• ABOUT THIS EXERCISE
From the listing below, retype exactly the line holding "複合サービス事業 (48, 775)", the line holding "http://de-tmail.online (170, 1976)", and the lines between them; skip everything else.

--------------------------------------------------

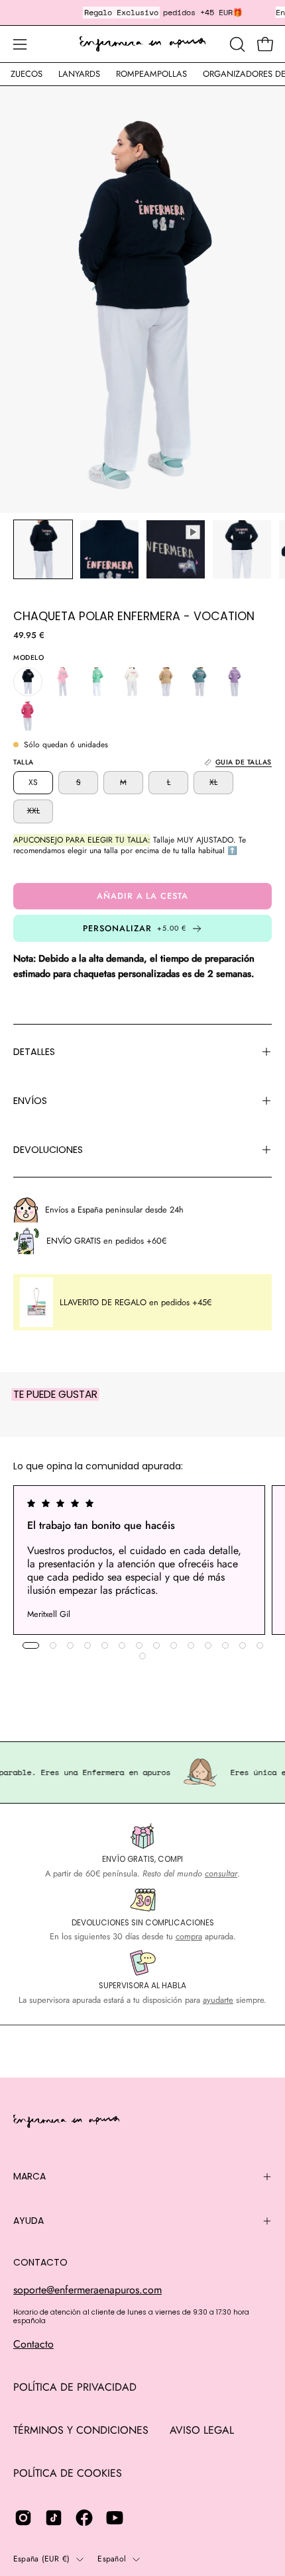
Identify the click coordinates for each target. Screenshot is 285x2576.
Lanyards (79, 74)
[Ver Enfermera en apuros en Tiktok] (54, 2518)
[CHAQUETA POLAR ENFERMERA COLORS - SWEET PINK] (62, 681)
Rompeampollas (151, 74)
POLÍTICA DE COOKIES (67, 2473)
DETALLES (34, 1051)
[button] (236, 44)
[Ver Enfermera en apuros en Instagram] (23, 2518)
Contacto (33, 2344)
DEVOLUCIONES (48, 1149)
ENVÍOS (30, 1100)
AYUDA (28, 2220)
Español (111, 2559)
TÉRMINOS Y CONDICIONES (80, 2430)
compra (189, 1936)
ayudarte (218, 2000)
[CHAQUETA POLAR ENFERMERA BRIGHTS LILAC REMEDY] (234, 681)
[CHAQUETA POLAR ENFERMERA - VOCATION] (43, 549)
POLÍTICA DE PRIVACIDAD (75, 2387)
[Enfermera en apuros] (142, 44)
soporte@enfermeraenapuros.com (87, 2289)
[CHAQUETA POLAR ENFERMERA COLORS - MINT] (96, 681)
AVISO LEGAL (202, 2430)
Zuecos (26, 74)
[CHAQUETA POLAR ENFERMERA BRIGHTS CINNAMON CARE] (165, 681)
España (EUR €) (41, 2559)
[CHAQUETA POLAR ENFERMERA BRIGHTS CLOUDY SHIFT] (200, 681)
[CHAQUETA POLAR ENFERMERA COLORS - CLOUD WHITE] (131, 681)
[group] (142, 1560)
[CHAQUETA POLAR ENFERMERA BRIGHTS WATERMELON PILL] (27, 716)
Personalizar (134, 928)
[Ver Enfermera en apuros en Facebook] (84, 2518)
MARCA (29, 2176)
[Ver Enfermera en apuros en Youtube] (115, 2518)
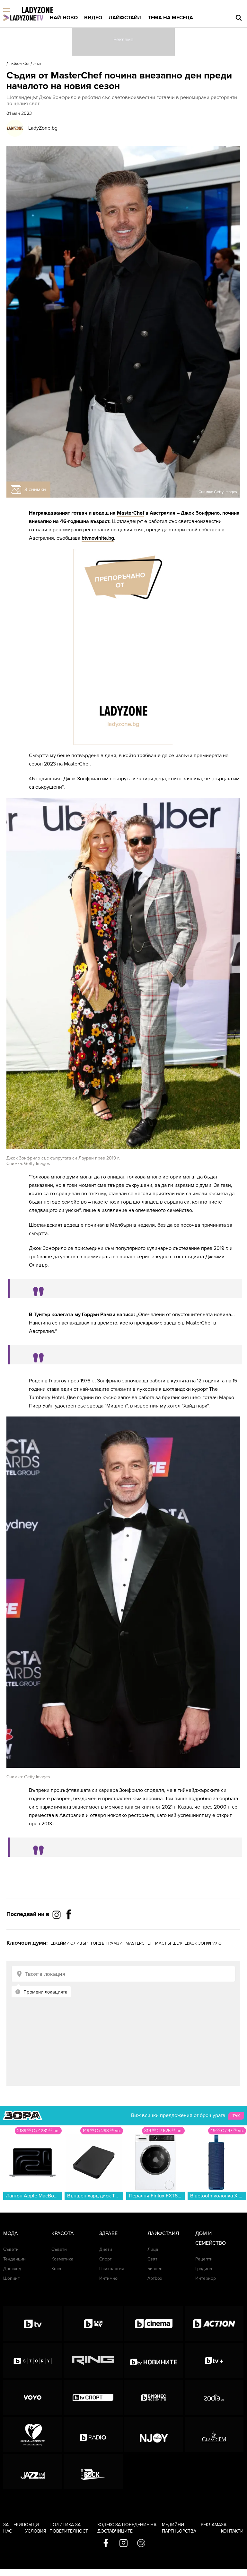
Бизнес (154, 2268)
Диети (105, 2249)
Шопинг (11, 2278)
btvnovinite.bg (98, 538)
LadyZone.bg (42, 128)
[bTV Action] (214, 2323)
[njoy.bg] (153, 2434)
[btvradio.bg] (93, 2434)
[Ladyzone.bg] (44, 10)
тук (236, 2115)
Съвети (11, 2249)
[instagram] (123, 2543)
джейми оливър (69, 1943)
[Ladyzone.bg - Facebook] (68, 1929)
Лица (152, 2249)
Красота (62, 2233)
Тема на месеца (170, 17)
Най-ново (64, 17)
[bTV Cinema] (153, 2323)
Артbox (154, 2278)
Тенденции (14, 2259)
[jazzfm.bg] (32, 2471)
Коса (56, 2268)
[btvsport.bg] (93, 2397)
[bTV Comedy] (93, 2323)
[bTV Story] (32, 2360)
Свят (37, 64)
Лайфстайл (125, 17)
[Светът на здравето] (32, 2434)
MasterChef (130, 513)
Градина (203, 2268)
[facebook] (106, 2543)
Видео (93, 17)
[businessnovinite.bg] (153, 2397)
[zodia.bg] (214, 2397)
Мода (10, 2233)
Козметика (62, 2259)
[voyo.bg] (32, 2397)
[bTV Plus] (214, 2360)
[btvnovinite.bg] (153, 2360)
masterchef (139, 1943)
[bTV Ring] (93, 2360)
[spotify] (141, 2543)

--------------------------------------------------

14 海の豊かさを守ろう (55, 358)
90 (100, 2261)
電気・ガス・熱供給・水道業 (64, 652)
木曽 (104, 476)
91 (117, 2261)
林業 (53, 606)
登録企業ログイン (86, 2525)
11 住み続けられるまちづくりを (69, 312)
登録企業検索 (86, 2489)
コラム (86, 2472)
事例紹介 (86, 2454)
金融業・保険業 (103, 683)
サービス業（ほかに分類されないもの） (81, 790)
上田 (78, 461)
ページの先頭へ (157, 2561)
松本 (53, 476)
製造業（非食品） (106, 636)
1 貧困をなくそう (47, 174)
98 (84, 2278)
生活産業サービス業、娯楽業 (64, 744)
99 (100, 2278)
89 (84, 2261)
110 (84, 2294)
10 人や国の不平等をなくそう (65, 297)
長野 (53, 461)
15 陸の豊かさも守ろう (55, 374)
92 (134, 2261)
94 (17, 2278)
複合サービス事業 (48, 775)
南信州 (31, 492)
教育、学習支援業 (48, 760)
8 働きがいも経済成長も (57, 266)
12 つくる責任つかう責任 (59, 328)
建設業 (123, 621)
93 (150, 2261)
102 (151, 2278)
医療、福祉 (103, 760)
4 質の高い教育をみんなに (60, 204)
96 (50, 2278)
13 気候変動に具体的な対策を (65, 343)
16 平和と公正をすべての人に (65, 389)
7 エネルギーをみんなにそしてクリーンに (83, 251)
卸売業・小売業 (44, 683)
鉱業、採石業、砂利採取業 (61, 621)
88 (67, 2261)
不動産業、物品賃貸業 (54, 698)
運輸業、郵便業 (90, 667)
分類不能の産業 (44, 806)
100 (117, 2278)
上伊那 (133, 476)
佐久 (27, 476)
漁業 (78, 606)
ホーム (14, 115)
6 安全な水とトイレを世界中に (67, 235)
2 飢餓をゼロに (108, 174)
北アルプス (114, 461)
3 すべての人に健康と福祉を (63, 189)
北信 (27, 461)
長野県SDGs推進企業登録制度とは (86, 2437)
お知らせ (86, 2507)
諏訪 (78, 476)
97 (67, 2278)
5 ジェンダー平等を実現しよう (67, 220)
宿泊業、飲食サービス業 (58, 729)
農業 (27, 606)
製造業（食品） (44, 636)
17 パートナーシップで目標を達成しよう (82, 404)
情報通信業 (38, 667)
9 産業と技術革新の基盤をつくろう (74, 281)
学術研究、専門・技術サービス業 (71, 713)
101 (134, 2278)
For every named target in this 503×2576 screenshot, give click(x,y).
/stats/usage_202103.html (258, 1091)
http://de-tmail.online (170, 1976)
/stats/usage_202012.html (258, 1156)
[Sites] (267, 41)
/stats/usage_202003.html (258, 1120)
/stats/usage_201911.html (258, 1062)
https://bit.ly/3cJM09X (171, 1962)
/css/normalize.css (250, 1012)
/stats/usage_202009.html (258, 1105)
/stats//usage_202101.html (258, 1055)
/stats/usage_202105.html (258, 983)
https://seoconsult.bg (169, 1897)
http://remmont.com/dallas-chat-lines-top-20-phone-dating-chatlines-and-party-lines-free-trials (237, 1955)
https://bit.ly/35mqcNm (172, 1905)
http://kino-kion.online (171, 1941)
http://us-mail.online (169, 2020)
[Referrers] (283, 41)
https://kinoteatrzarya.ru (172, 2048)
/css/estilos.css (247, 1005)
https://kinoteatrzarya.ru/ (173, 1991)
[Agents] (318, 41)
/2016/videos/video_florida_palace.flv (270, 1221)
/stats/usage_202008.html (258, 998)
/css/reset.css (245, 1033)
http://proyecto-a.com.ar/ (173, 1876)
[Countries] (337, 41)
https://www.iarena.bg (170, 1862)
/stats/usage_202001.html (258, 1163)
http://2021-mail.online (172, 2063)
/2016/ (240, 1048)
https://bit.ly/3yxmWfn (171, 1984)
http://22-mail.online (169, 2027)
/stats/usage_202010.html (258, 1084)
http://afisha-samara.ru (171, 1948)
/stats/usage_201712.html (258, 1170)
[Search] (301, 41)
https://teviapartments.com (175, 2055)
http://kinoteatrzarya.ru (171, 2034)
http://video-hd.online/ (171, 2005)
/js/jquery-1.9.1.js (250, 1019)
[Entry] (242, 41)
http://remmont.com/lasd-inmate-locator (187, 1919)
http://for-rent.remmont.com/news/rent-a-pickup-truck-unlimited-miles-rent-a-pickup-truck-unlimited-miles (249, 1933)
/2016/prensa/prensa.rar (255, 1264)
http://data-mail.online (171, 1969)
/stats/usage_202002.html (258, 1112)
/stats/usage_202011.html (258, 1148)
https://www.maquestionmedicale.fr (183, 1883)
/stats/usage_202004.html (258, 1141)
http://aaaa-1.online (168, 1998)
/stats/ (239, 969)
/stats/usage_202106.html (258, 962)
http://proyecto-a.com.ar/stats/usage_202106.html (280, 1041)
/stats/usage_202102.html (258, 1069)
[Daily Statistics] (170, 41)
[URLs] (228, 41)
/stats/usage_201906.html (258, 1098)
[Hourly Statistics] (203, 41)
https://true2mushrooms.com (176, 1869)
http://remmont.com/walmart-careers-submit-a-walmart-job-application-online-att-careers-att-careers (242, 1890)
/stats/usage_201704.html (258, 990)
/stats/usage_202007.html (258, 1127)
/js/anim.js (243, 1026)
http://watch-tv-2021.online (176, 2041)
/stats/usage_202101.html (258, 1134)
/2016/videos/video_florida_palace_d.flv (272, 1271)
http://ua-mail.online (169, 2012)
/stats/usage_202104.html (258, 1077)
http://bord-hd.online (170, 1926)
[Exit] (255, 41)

--------------------------------------------------

• ANSWER TO THIS EXERCISE
複合サービス事業 (48, 775)
南信州 (31, 492)
教育、学習支援業 (48, 760)
8 働きがいも経済成長も (57, 266)
12 つくる責任つかう責任 (59, 328)
建設業 (123, 621)
93 (150, 2261)
102 (151, 2278)
医療、福祉 (103, 760)
4 質の高い教育をみんなに (60, 204)
96 (50, 2278)
13 気候変動に具体的な対策を (65, 343)
16 平和と公正をすべての人に (65, 389)
7 エネルギーをみんなにそしてクリーンに (83, 251)
卸売業・小売業 (44, 683)
鉱業、採石業、砂利採取業 (61, 621)
88 (67, 2261)
不動産業、物品賃貸業 (54, 698)
運輸業、郵便業 (90, 667)
分類不能の産業 (44, 806)
100 (117, 2278)
上伊那 (133, 476)
佐久 (27, 476)
漁業 (78, 606)
ホーム (14, 115)
6 安全な水とトイレを世界中に (67, 235)
2 飢餓をゼロに (108, 174)
北アルプス (114, 461)
3 すべての人に健康と福祉を (63, 189)
北信 (27, 461)
長野県SDGs推進企業登録制度とは (86, 2437)
お知らせ (86, 2507)
諏訪 (78, 476)
97 (67, 2278)
5 ジェンダー平等を実現しよう (67, 220)
宿泊業、飲食サービス業 (58, 729)
農業 (27, 606)
製造業（食品） (44, 636)
17 パートナーシップで目標を達成しよう (82, 404)
情報通信業 (38, 667)
9 産業と技術革新の基盤をつくろう (74, 281)
学術研究、専門・技術サービス業 (71, 713)
101 (134, 2278)
For every named target in this 503×2576 screenshot, give click(x,y).
/stats/usage_202103.html (258, 1091)
http://de-tmail.online (170, 1976)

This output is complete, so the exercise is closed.